I have just returned from the MVP summit in Redmond, where I spent the best part of a week with the Active Directory Product Group and other Directory Services MVP’s. In conversation with a fellow Directory Services MVP Mike Kline, I mentioned a way that I had spoofed a domain to ensure a DFS namespace continued to seamlessly function after a company we had acquired was integrated into our environment. Mike thought it would be a good insight for me to share.
We are company XYZ Ltd. and we have an Active Directory forest called xyz.com.
We buy ABC Ltd. who are part of a larger company and they have servers in a domain called continent.abc.com, which is a child domain in a global forest.
Ignoring logistics around user accounts and file permissioning (which was also resolved), when company became our entity, we acquired their file servers (but no Domain Controllers)but we had to enable them to be able to access their existing data in the same DFS namespace as a majority of the files all had embedded links and shortcuts.
The way I achieved this was by using a standalone DFS Server and DNS.
In our domain xyz.com I built a domain joined windows server called the same as the domain name that was used for DFS-N resolution in the acquired company. In this case continent(.xyz.com).

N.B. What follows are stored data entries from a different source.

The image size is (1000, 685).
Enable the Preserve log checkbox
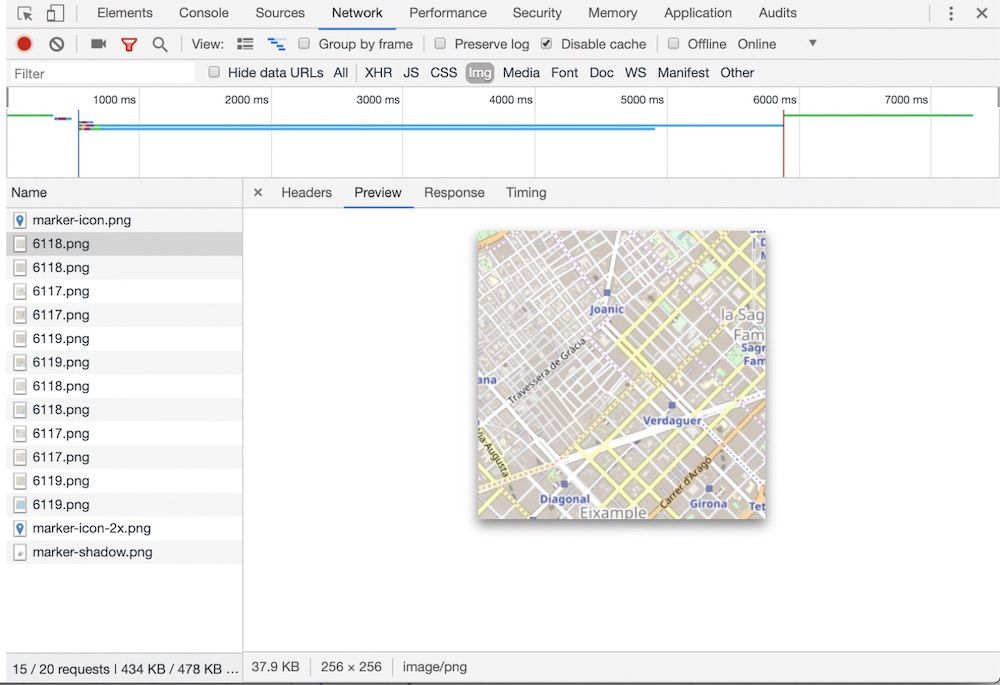[440, 43]
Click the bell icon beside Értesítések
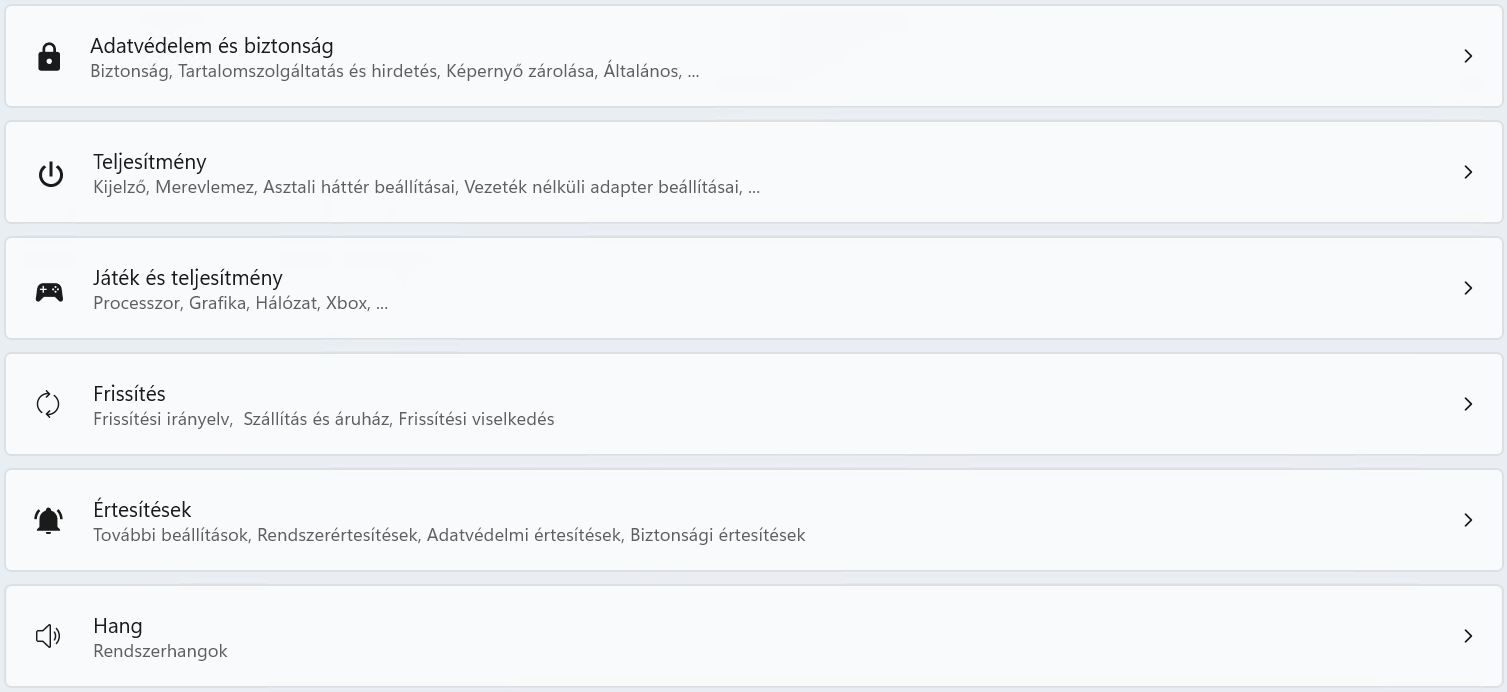 (48, 521)
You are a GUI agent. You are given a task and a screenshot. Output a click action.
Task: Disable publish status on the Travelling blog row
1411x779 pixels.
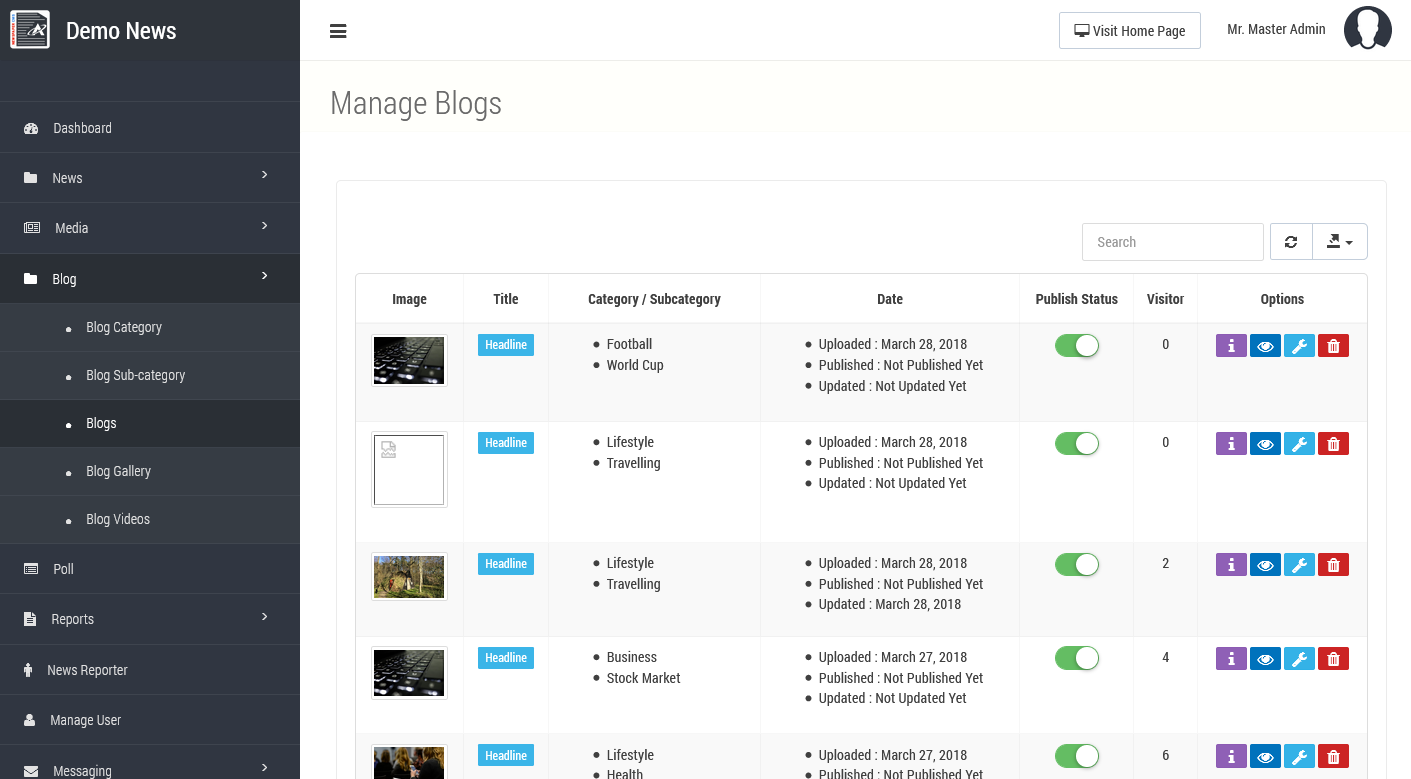click(1077, 443)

In our domain (xyz.com) I then created a DNS zone called abc.com and then created a CNAME pointing to continent.xyz.com within the abc.com zone, this way I ended up with a server addressable as continent.abc.com. On continent.xyz.com I installed DFS as a standalone implementation and configured all the targets, after which I was left with a server emulating the acquired companies old domain and DFS Namespace.
It goes without saying that this was a temporary solution, as the standalone server was a single point of failure, but it got us over the initial hurdle of seamless data access in a hurry.